I googled "Trump". First five stories in carousel (wapo, bbc et all) are not AMP. I see only one AMP link in the first page results. Click on it, page loads. Swipe right/back button gets me to Google results (as expected). Is it because I'm on an iPhone and this is an Android thing?
Same search though ddg with !g comes out completely different though....
It certainly makes it clear that the content owner of an AMP page is not the page owner.
Also, I missed mentioning the [X] button on the AMP header banner. I bet that most end users think that [X] button should make the AMP banner disappear, while leaving the page content there. Pretty common pattern, like for the EU cookie warning. That's not what it does, though.
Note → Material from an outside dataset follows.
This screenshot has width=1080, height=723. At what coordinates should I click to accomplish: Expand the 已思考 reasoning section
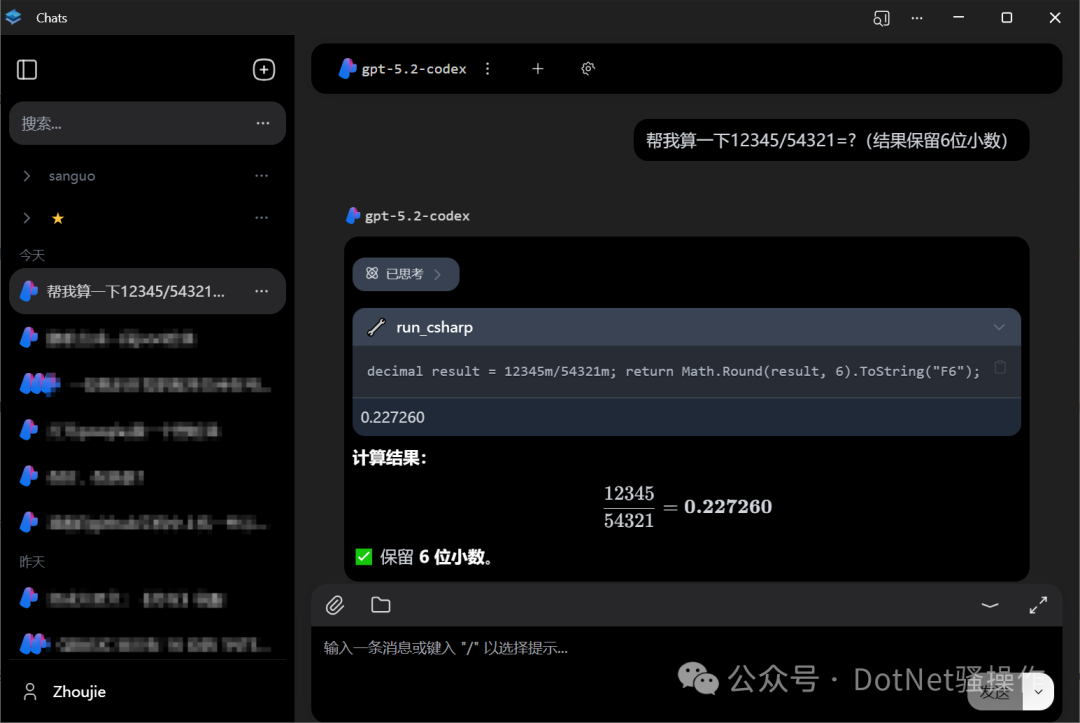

Back to the "right swipe", at the very least, it should do nothing, assuming that an AMP page belongs to the publisher.
Dark petterns, MS, google, facebook etc. It's becoming the norm for the behemoth corporations to do this.
Well, with AMP, the the mobile results are basically ads, then AMP results which are guaranteed to have Google ads. So the percentage of searches makes Google money increases while similar reducing revenue from competitive ad networks who are not approved.
You mention the [X] button. How many end users do you suppose think that the [X] on the AMP header bar should make the header bar go away...versus functioning like a back button, going all the way back to the google search? I suspect they are conditioned by things like the EU cookie warnings that an [X] on a header bar makes it go away.
An AMP page you reach from a Google search is Google's page, period. It's not the publisher's page. And that's no accident or side effect. It's the whole point. Performance is a secondary concern.
Quick edit: I also worry it can contribute to breaking or obfuscating hyperlinks, which is similar to the issue raised in this article. Having hyperlinks work correctly is crucial to the design of the web. I had similar problems when sites like Google search started making their search links redirect to some intermediate site before going to the actual link, and back when I used Google search I had an extension that removed them so I could e.g. right-click and copy the link.
Probably not 100%, but it's better than nothing. And having people install a plugin is easy enough.
The content that user gets on their browser is cached content hosted on Google's servers.
The URL that is shown in the location bar is `www.google.com/amp/<site>`.
The rapid adoption is primarily due to fear of being left behind in Google's search ranking.
As the blog states, it drives mobile views away from the site whose content is being shown (some call it stealing).
On occasions I've seen more "Suggested Content" on an AMP page than the actual site.
From what I've read, AMP came as a response to Facebook's instant articles not primarily driven from user needs.
Sign up, or face the reduced google referral traffic as AMP-only carousel results push the organic results below the fold.
Google is no longer neutral, they own those users, not you.
They state "I just automatically go to the main url" without giving any real reason for it. They also mention how all studies show that it's a huge positive for users. And it is. It's much faster and easier way to browse content. You can try to shit on Google, but the reality is that people sucked at making fast content, so someone had to step in and no one was.
Because of that I'm starting to seriously wonder if Google is going to end up declaring AMP a failed project (and, being Google, the prior probability was reasonably high in the first place), and then AMP is an uncleanable stain on the web, with www.google.com/amp/ URLs being kept around forever.